Avis 20235885 Séance du 02/11/2023
Madame X a saisi la Commission d'accès aux documents administratifs, par courrier enregistré à son secrétariat le 5 octobre 2023, à la suite du refus opposé par le président de l'université d'Orléans à sa demande de communication des attestations de formations doctorales qu'elle a effectuées au centre de recherche juridique Pothier aux dates et sur les thématiques suivantes :
1) Juillet 2022 : « Le plan de thèse », intervention de Madame X (maitre de conférences, université d’Orléans) ;
2) Janvier 2022 : « Soutenir sa thèse », intervention de Monsieur X (professeur, université d’Orléans) ;
3) Janvier 2022 : « Utiliser Gallica et le site de la Bibliothèque nationale de France », intervention de Madame X (responsable adjointe de la B.U. Lettres, université d’Orléans) ;
4) Juillet 2021 : « Techniques de l'art oratoire appliquées à la prise de parole en public et présentation des arguments dans la thèse », intervention de Monsieur X (maitre de conférences, université d’Orléans) ;
5) Juillet 2021 : « Intégrité scientifique, plagiat et fraude en matière de recherche scientifique », intervention de Monsieur X (professeur émérite, université d’Orléans) ;
6) Juillet 2021 : Présentation de travaux de thèse : S. X, « Les enjeux de l’asile face à l’ordre public en droit international, européen et interne » ;
7) Décembre 2020 : « L’insertion professionnelle après le doctorat », intervention de Madame X (référente pour le financement de la thèse et l’insertion professionnelle auprès de l’école doctorale, université Lyon 2) ;
8) Décembre 2020 : « L’utilisation des ressources numériques », intervention de Monsieur X (responsable de la formation des usagers dans les bibliothèques de l’université d’Orléans) ;
9) Janvier 2020 : « La présentation de sa thèse au Conseil National des Universités », intervention de Madame X (professeure, université d’Orléans).

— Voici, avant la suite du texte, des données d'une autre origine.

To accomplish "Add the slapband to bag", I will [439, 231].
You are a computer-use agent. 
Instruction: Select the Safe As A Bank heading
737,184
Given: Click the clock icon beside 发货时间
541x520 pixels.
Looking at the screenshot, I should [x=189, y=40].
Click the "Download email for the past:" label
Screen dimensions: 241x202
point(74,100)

En l'absence de réponse exprimée par le président de l'université d'Orléans, la commission estime que les documents administratifs sollicités, s'ils existent ou peuvent être obtenus par un traitement automatisé d'usage courant ou extraction de base de données détenues par l'administration sans faire peser sur elle une charge déraisonnable, sont communicables à l'intéressée, en application de l'article L311-6 du code des relations entre le public et l'administration.
Elle émet donc, sous cette réserve, un avis favorable.